Cove.Tool Closes Seed Round to Automate Sustainable Building

cove.tool

Atlanta-based Cove.Tool, an energy efficiency automation platform for the building industry, has closed a $750K seed round to ramp up their marketing, sales and development. The team is confident that they have built a platform that can automate up to 50 percent of the mundane tasks that a sustainability consultant or designer has to go through.

Co-founder Sandeep Ahuja knows the pain point Cove.Tool solves because she’s been there herself. As a sustainability consultant, Ahuja worked on large building projects that wanted to attain different sustainability metrics like achieving LEED certification, exceeding energy efficiency codes and more.

While Ahuja was happy about her work “to save the planet in small ways,” she felt frustrated about how many projects were out there that sustainability consultants couldn’t touch, due to cost or time constraints. Consultants like her weren’t cheap.

At the same time, Ahuja recognized that many of the tasks she performed — which took hours of her time — were repeatable. She and co-founders Patrick and Daniel Chopson decided to build a software that could take on all those tasks.

The platform works through several sustainability tasks. A Cove.Tool user can enter a building project’s location and size to receive an estimate of how much energy it will consume. They can change settings, such as adding more clear glass or alternate materials, and watch those estimates adjust. It provides climactic and weather information. 

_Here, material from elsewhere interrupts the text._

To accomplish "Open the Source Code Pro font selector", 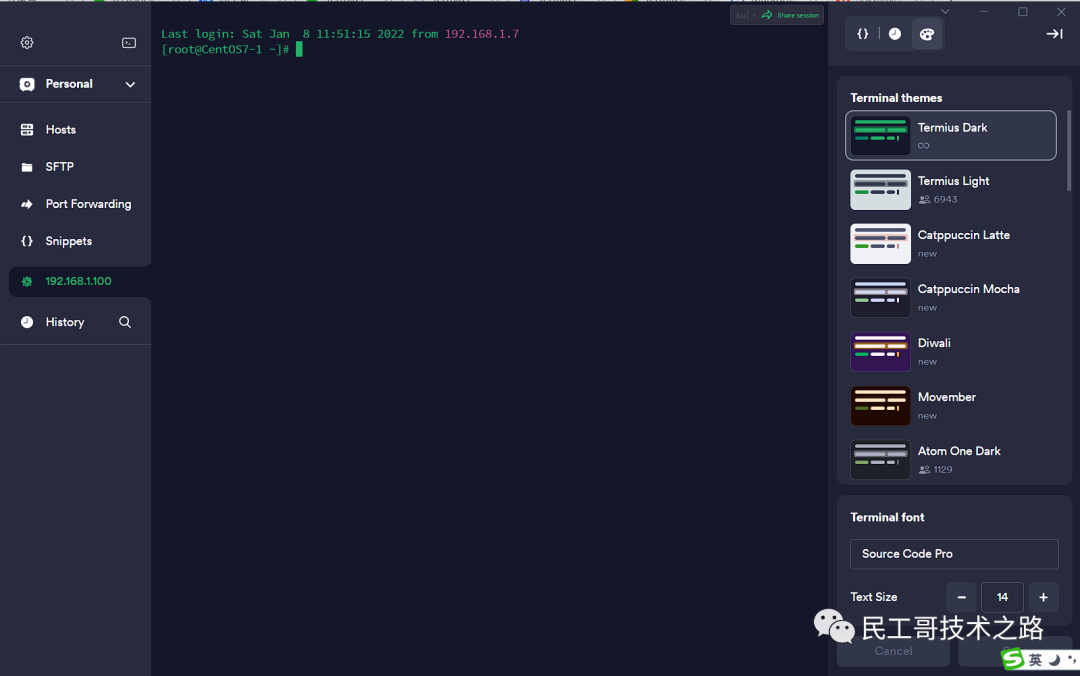I will point(953,554).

Teams can also work together within the platform, allowing multiple stakeholders — engineers, architects, designers and others — to see how the project is going.

Finally, the software will automatically optimize the building to reach the best energy efficiency possible, providing the designer or engineer with the “absolute cheapest way to get to your energy target,” according to Ahuja. The user can receive all of this information in a compact downloadable report.

Ahuja says that, with Cove.Tool, the time taken for this entire process is cut down from 18-20 hours to about one. She describes the solution as the “TurboTax for energy modeling.”

After designing the platform, Ahuja and her team focused on getting users onto the platform — originally for free — to work out all the kinks and bugs. Now that they feel confident in the product, they’re transitioning those users over to paid subscription plans. Impressively, Ahuja says they have experienced zero client churn.

Of the roughly 1,000 currently users, about 50 percent are mechanical engineers and sustainability consultants who are employing the software to be more efficient in their work. The remaining 50 percent are largely architects, as well as a few pilots with building owners and contractors themselves.

Cove.Tool has been tested on several buildings in its Atlanta hometown already, including the student center at Georgia Tech and a few buildings at Emory University. 

Thus far, the team has been operating on the $100K investment from TechSquare Labs that they received following their presentation at the fourth Atlanta Startup Battle in summer of 2018. TechSquare Labs also joined in this seed round, along with Knoll Ventures and individual angel investors.

Ahuja says the new funding will give them a 14-month runway during which they can ramp up marketing across the U.S. to solidify their sales cycle and customer acquisition.

They’ll also add additional features to the product to ensure they cover everything that their few competitors offer. Ahuja’s goal is for there to be “absolutely nothing in the visual realm of the software competition that could take away any business from us.”

In the long run, the company may expand the platform to cover use cases like building renovations or product recommendations. Ahuja says they are gathering feedback from their customers and advice from investors.

“We have really, really smart investors with incredible connections that help us think beyond what we were originally thinking. They bring money, which is great, but they also bring a lot of expertise, knowledge and ideas.”